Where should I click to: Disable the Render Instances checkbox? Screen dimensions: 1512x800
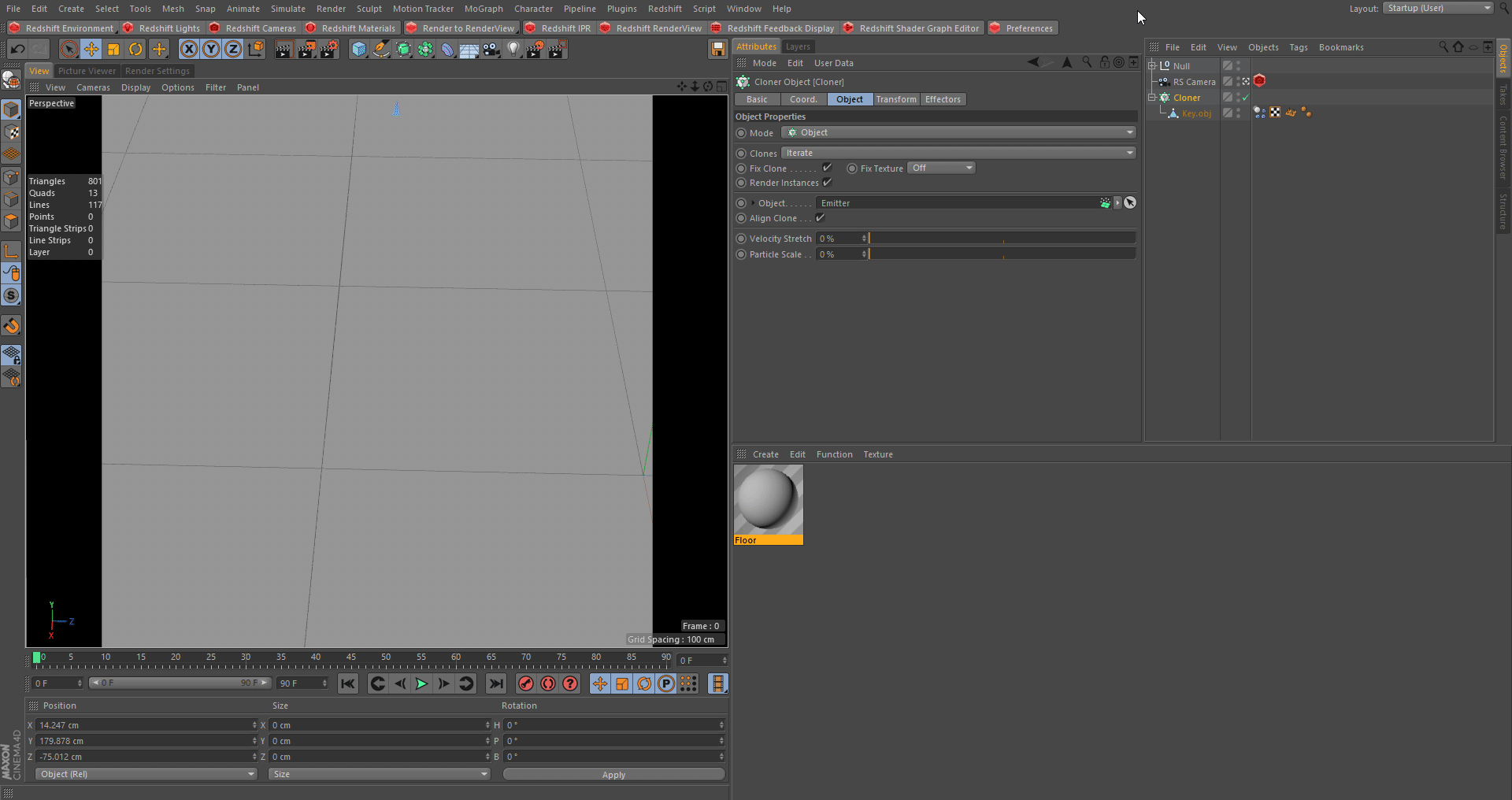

========================================

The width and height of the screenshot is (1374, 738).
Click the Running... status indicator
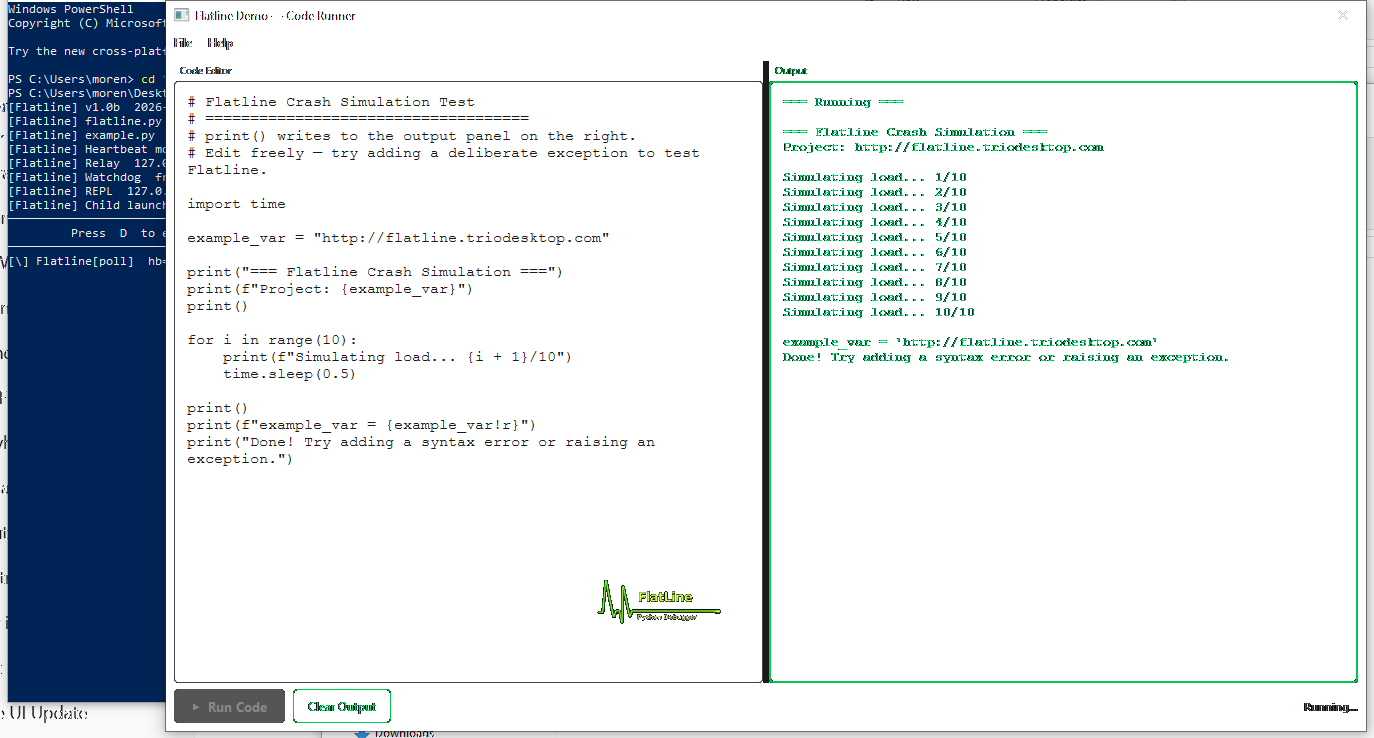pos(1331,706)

========================================

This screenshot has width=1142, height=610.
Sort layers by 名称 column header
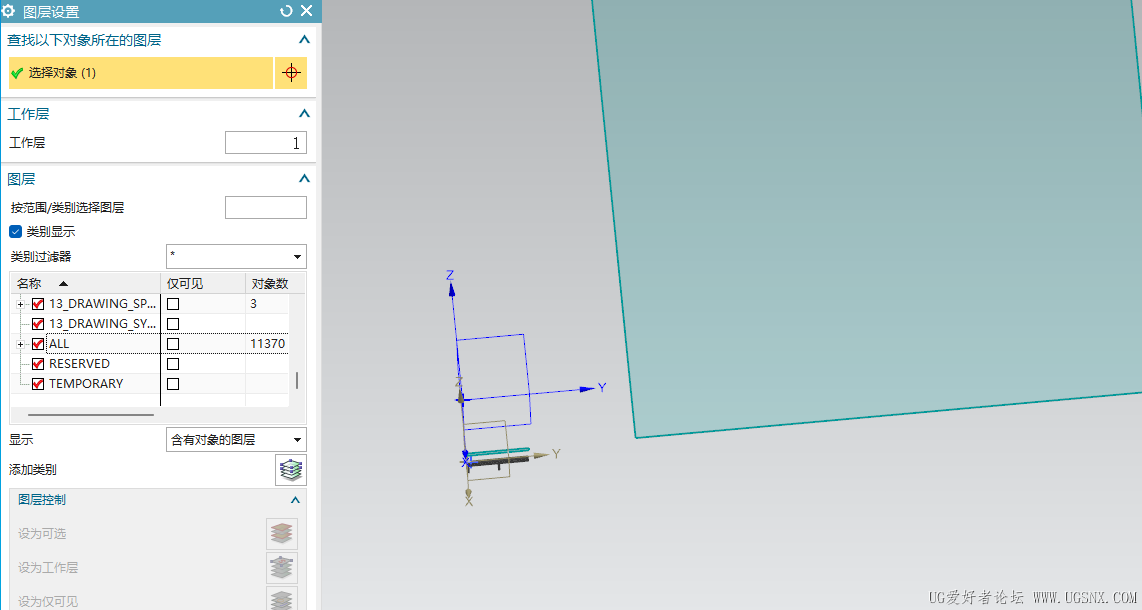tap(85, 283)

========================================

Exercise objective:
Each line above that contains the word "width" should be returned.

Response box:
The width and height of the screenshot is (1374, 738).
This screenshot has width=1142, height=610.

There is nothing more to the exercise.